Additionally, try and put yourself in the position of a hiring manager. You want to be open-minded, knowing that some ‘qualified by experience’ people may be as good as some qualified people.
But then you get 20 CVs (resumes) and have only a couple of hours to read through them all. The experience on most of them looks very similar, and most of them have qualifications. You feel yourself asking why this person hasn’t got a qualification. But there are 10 other candidates you don’t have that question about.
So, the qualified people get on the shortlist.
In short, having good qualifications is designed to help you get interviews, because it makes it more efficient for hiring managers to sift applicants at the first stage.
Secondly, though, (and this is a generalisation) the more important thing is what ‘qualified by experience’ says about your mindset.
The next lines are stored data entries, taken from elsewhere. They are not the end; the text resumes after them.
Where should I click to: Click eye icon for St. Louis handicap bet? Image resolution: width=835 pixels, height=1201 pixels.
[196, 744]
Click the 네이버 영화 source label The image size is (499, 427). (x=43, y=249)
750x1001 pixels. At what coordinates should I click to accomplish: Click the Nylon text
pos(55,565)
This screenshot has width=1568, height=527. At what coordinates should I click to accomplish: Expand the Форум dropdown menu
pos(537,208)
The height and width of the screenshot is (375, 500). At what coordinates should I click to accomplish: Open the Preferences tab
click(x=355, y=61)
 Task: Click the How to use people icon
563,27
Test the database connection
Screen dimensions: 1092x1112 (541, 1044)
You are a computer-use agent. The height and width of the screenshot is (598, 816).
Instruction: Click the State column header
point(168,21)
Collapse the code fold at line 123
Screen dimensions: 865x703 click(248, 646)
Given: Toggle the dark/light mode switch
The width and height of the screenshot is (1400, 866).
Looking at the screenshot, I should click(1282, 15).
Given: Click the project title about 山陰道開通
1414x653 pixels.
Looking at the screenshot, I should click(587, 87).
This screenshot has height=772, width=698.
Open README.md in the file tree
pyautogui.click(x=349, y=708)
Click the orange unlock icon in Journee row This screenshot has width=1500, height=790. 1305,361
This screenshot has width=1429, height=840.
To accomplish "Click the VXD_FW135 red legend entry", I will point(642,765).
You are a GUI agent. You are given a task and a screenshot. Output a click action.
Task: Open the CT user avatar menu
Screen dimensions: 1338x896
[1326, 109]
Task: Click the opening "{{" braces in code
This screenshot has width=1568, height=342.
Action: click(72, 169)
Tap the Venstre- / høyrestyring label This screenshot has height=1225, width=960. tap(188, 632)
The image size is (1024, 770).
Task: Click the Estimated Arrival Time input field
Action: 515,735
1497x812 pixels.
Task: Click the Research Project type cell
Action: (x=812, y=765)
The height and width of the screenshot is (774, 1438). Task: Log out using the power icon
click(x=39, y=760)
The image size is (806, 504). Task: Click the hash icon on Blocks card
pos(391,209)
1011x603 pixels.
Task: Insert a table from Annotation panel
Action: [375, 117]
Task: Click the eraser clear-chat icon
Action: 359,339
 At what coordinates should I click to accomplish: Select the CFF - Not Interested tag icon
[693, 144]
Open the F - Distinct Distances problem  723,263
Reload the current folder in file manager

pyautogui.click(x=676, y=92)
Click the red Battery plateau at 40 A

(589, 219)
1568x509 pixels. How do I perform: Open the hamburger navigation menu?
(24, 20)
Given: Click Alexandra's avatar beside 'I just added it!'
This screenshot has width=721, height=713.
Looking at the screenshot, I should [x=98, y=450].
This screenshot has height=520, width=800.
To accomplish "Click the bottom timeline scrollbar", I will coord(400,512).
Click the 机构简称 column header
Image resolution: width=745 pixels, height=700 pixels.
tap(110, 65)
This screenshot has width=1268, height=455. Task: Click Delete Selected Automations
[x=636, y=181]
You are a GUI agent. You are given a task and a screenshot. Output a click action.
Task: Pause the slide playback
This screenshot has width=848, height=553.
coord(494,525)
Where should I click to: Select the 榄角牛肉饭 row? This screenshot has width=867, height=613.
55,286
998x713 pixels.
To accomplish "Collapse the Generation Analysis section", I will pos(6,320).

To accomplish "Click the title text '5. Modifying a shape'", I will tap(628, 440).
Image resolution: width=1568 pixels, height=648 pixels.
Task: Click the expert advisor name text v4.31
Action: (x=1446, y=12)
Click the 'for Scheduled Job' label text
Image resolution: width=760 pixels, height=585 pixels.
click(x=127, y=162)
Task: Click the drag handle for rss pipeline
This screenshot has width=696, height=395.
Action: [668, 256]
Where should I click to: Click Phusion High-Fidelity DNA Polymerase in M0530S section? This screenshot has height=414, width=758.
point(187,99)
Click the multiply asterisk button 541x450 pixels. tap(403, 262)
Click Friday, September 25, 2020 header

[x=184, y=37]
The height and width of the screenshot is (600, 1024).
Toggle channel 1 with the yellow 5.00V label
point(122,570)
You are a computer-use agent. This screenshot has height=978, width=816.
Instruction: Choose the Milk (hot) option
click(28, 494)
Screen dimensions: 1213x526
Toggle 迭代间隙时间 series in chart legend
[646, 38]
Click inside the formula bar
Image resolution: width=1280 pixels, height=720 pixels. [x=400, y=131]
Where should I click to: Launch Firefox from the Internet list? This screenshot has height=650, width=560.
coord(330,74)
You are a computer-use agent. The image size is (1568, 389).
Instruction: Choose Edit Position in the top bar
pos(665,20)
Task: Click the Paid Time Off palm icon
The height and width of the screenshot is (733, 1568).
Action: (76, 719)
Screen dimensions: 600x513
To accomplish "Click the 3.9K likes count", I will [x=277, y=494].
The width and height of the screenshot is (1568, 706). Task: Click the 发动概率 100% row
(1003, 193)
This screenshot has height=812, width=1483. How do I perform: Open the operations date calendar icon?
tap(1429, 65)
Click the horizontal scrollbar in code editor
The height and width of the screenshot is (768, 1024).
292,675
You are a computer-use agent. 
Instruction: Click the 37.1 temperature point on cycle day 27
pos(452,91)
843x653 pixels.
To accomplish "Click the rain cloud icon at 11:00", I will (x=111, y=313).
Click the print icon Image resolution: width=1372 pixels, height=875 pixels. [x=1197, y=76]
Again, tough love here. And it’s all to do with growth mindset versus fixed mindset (as per Carol Dweck).
A lot of people give up on exams, saying “I’m just not good at exams, and my experience is good enough.” And that, to me, already displays a mindset that is not going to make it.
That’s a ‘fixed’ mindset on display. It’s the mindset that says, if I fail an exam it shows I am no good and/or can’t pass exams, or this subject is too hard for me.
The more successful people are those with a ‘growth’ mindset. That’s the mindset that says, what can I do differently to pass next time? Those are the people who will work hard, are the self-starters, continuous improvers, always seeking to better themselves, because they don’t see failures. They only see learning opportunities.
As I read somewhere the other day, “when you are pursuing a goal with intention, you either get the result that you wanted, or the lesson that you needed.” The F-word (failure) is nowhere in that quote. If you see failure in that phrase, you brought it in with your own mindset.
I’m not saying that everybody can do anything. But I do believe that everyone has the capacity and potential, given enough time, training, practice and help, to do a huge amount more than they possibly think.
So, what should you do about it?
If you’re an accounting trainee, prioritise passing your exams. Get that qualification. Don’t let your day job eat into study time. Remember what you want at the end of it, and why you want it. Make a study plan and stick to it. And don’t give up.
That’s what I told every trainee that ever worked for me. As a manager, their success in their qualification was more important to me than how many hours overtime they would work to meet a deadline.
If you’ve got stuck on your last couple of exams, it’s never too late. Believe in yourself, make a plan, and execute it. Learn the lessons along the way. And don’t give up.
And if you are finding it hard to complete the qualification, if it’s important to you, then don’t be too proud or shy or reticent to ask for help, even help that you have to pay for.
Find someone like James Perry, the Accounting Success Coach, who has successfully coached well over 100 people through accounting exams.
So, in summary, being qualified as an accountant does make a difference to your potential in your Finance career.
But with the right mindset, it’s possible to get the qualification, and through that gateway into a very successful career in Finance.